If We Fear China Militarily, Then Open The U.S. To Chinese Exports

OLD BETHPAGE, NY – AUGUST 30: A drone is flown for recreational purposes in the sky above Old Bethpage, New York on August 30, 2015. (Photo by Bruce Bennett/Getty Images)

Getty Images

Openness to foreign production is the single greatest national security strategy the world has ever known. And nothing else comes close.

That’s because foreign countries are loathe to aim their guns and missiles at their best customers. To say the latter is costly, impoverishing, and by extension a threat to national security insults obvious.

Basic common sense about the unrelenting genius of open markets comes to mind as the federal government threatens to ban the drones produced by DJI, a China-based economy. The ban would weaken the U.S. economy by harming U.S. businesses and sapping U.S. productivity, all while perilously reducing the cost of a future invasion by China that so many conservatives fear.

To see the harm of a ban, let’s start with nuWay Ag. Farah Stockman at the New York Times reports that “Over the past three years, Mike Yoder [owner of nuWay Ag] made a name for himself in rural Ohio selling a spray-drone trailer kit that saves farmers money and weeks of labor by dropping seeds, fertilizer and fungicide from the sky.” The challenge, Stockman reports, is that DJI’s drones are “on the verge of being banned in the United States.” Let’s count the ways this blatant U.S. protectionism is economically injurious. To the U.S.

For one, Yoder’s business is reliant on DJI’s drones just to keep afloat, let alone grow. As Stockman reports, “Mr. Yoder recently had to let go of two of his 22 employees because he couldn’t get enough DJI drones to sell to make payroll.”

From there, stop and think about why Yoder is so reliant on the drones. Per Stockman, they’re an elemental part of “a spray-drone trailer kit that saves farmers money and weeks of labor by dropping seeds, fertilizer and fungicide from the sky.” Which is the point, or should be.

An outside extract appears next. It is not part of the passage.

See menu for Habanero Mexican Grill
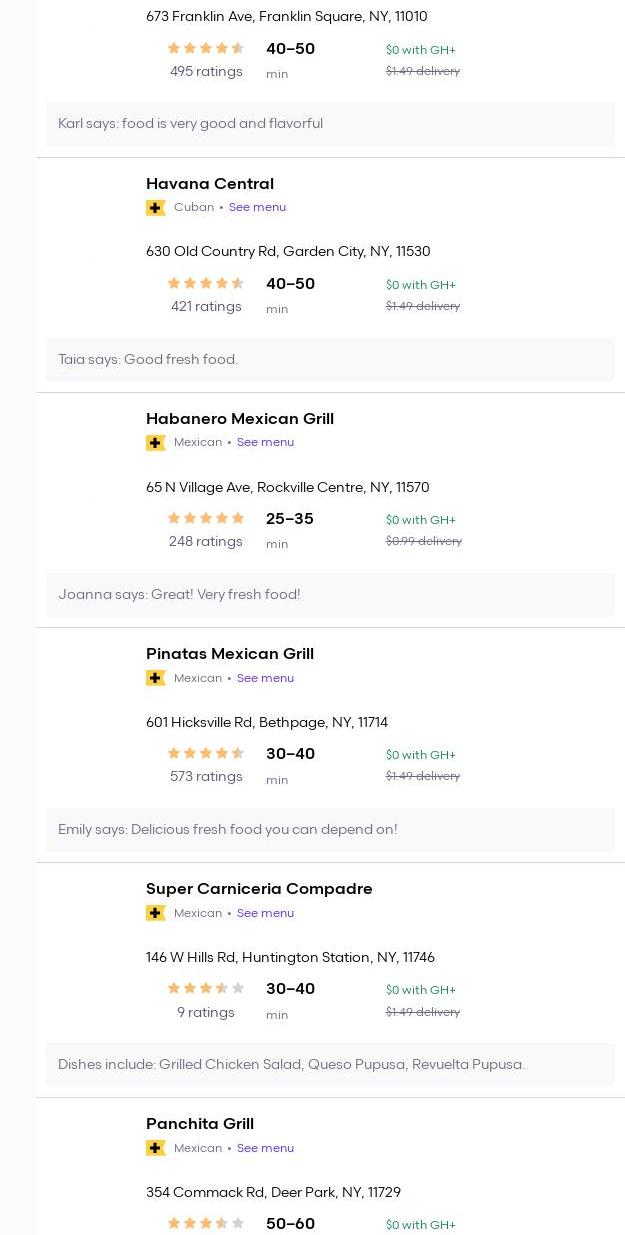The height and width of the screenshot is (1235, 625). [x=265, y=443]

Imports by their very name elevate Americans. In the rural portion of Ohio where Yoder operates, the drones that he imports substantially increase the productivity of U.S. farms alone.

Which raises what should be an obvious question: why on earth is the allegedly growth-focused Trump administration in the process of banning DJI’s drones? The question rates asking because the greatest foreign policy strategy the world has ever known other than open markets to foreign plenty is a booming economy. Think about it.

Governments don’t attain their spending power from Pluto, rather they get it via their taxable access to production. Which means the bigger the economy, the greater the means to erect an impermeable national defense system.

Please keep these basic truths in mind as the Trump administration hides behind “national security” as the impetus for its protectionism. There’s no national security in the latter, and there isn’t precisely because imports improve the economy of the country importing exactly because division of labor is the greatest driver of productivity that the world has ever known. If the Chinese really wanted to hurt us, they’d cease exporting to us. Get it?

Which is a long way of saying that in banning DJI’s drones, the Trump administration harms the U.S. businesses reliant on selling them, the U.S. businesses reliant on use of them, along with the American workers harmed by a relative lack of labor division so essential to growth.

Which means that in banning DJI’s drones, the Trump administration is imperiling U.S. national security. Not only does its protectionism weaken the U.S. economy that must grow if we’re to maintain a robust national defense, but it also lowers the cost for China to eventually invade us by shrinking the U.S. customer base of China’s companies.